Rheumatoid factors do not preferentially bind to ACPA-IgG or IgG with altered galactosylation.

OBJECTIVES

Recent reports describe interactions between the two most prominent RA-related autoantibodies, RFs and ACPAs. The main aim of the present study was to investigate whether RFs preferentially interact with ACPA-IgG over non-ACPA IgG. Additionally, interactions of RFs with IgG with altered galactose content in the Fc domain were examined, since ACPA-IgGs have been shown to have decreased Fc galactose content in RF+ patients.

METHODS

(Auto)antibody interactions were studied in a surface plasmon resonance imaging assay and with ELISA. Target antibodies were isolated from RA patient plasma (polyclonal ACPA- and non-ACPA-IgG) or recombinantly produced to obtain monoclonal IgG with well-defined Fc galactose content. Interacting autoantibodies were studied using autoantibody positive patient sera and two recombinantly produced IgM-RFs.

RESULTS

The sera from 41 RF+ RA patients showed similar RF binding to ACPA- and non-ACPA-IgG and no differences in binding to IgG with normal, high or low levels of Fc galactosylation.
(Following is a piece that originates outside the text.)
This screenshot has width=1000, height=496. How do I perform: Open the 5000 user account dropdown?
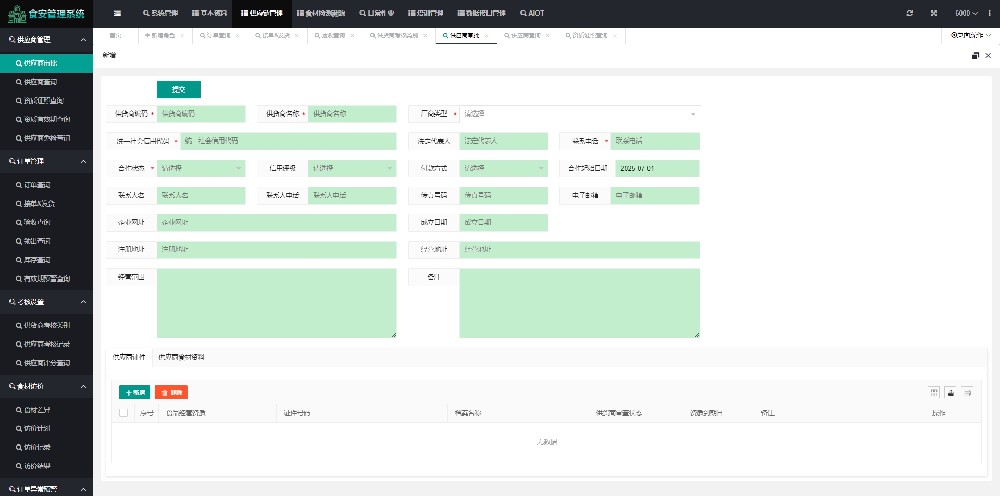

Two monoclonal IgM-RFs, one interacting with the CH2-CH3 interface and one binding close to the C-terminal end of the CH3 domain showed no influence of the Fc glycan on IgG binding by IgM-RF.

CONCLUSION

Although interactions between RF and ACPA may play a role in inflammatory processes in RA, RFs do not preferentially interact with ACPA-IgG over non-ACPA-IgG nor with agalatosylated IgG over IgG with normal or high galactosylation.